C’est ici que l’usage me semble contradictoire avec l’esprit et le texte de la licence : l’exception n’ouvre pas le droit à imposer l’affichage de logo (c’est la clause « badgeware » décriée de la licence YPL, SugerCRM ou encore Zimbra), mais simplement à aménager autrement (de façon spécifique et raisonnable) les obligations relatives aux mentions légales.

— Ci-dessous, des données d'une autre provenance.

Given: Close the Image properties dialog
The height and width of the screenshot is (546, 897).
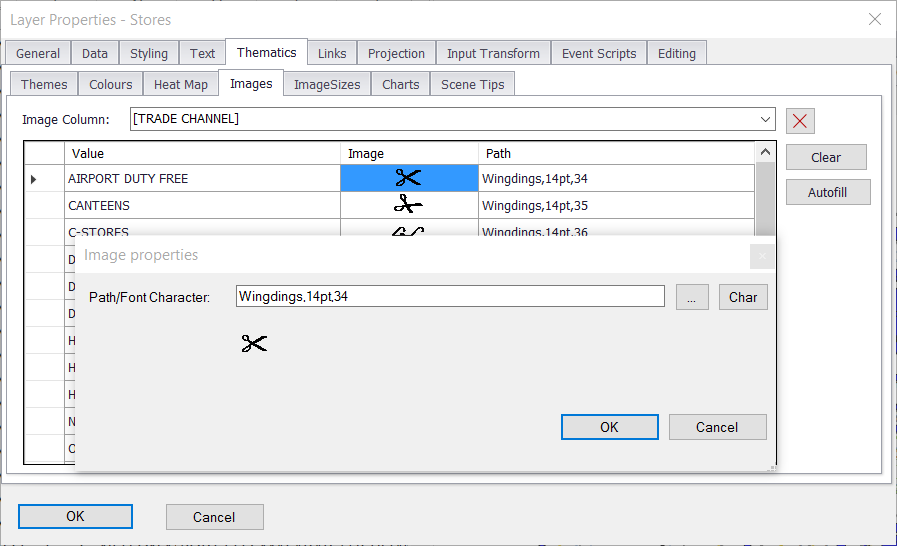Looking at the screenshot, I should [x=762, y=256].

Cette clause est une catégorie à part d’obligations (« Maintain display of branding (trademark and logo) ») qui se distingue des obligations relatives aux mentions légales (« Preserve legal mentions in source code », « Add specific legal mentions in the documentation », « Add specific mentions in the source code »). Voire notamment la manière dont les licences sont décrites et partagées dans le projet d’Hermine-foss — voir https://gitlab.com/hermine-project/hermine-data

En étendant cette clause à l’usage d’un logo comme marque et en l’associant à celle qui suit (qui interdit l’usage de la marque), ce type de restriction me semble contraire à l’esprit et au texte de l’AGPL-3.0 (et de la dynamique Open Source affichée).

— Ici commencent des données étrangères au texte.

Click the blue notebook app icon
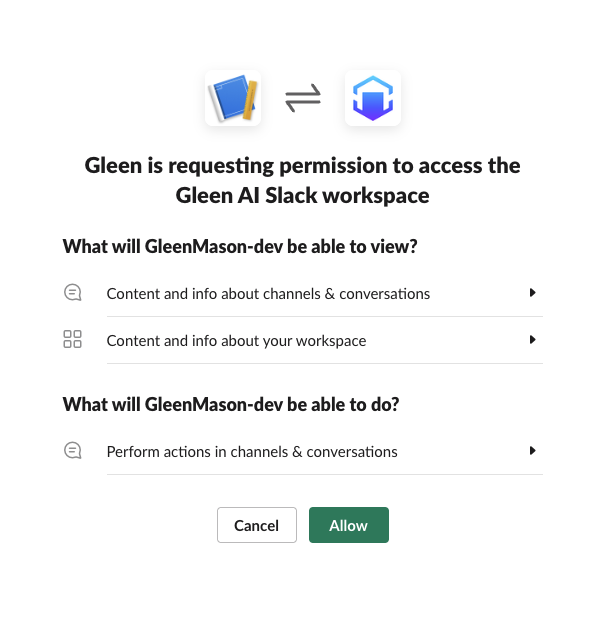Viewport: 602px width, 619px height. 232,98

Pursuant to Section 7(e) we decline to grant you any rights under trademark law for use of our trademarks.

Ce type de clause est assez courante et tout à fait légitime (la marque n’étant effective que dans la vie des affaires, cela permet de séparé les usages non commerciaux peu contraints et ceux commerciaux qui doivent distribuer sans la marque ou avec autorisation de l’éditeur).

Encore une fois, c’est son articulation avec celle qui précède qui dérange (puisqu’on a l’impression qu’il y a obligation de faire usage de la marque, et ensuite interdiction d’en faire l’usage).

En conclusion, le mécanisme de protection d’OnlyOffice semble incertain mais facilement critiquable :

  • soit on considère que ces deux restrictions contreviennent aux libertés des logiciels libres et Open Source (de modifier le code comme on l’entend, de pouvoir le redistribuer même de manière commerciale) et qu’il y a donc une contradiction entre l’affichage Open Source et la formulation de ces clauses (sachant qu’en cas de clauses contradictoires, c’est le bénéficiaire/licencié qui peut s’en prévaloir). Ce qui permet de supprimer ou de ne pas être inquiété par son usage ;
  • soit on considère que l’usage du logo n’est pas un « usage comme marque » (on prend le texte de la restriction à la lettre), mais simplement un affichage des mentions légales. Alors on peut faire un usage commercial incluant ce logo sans craindre une action sur le fondement de la marque ;
  • soit on considère qu’il est possible de respecter le texte à la lettre en faisant en sorte que le logo soit reproduit quelque part et à quelques moments sans ce que cela ne puisse être considéré comme étant un usage de la marque => par exemple en l’incluant dans une section « crédits » ou « référence nécessaire » par laquelle on précise que c’est un produit développé par telle entreprise et distribué sous tel logo ; soit en le rendant invisibles à l’utilisateur final (le texte est très peu précis sur ce qui est effectivement demandé, il me semble possible de garder le logo sans néanmoins craindre une poursuite sur le fondement du droit des marques).

Tout cela est à faire confirmer dans le cadre d’une analyse plus poussée, mais je le partage car je serai très intéressé d’avoir d’autres visions argumentées.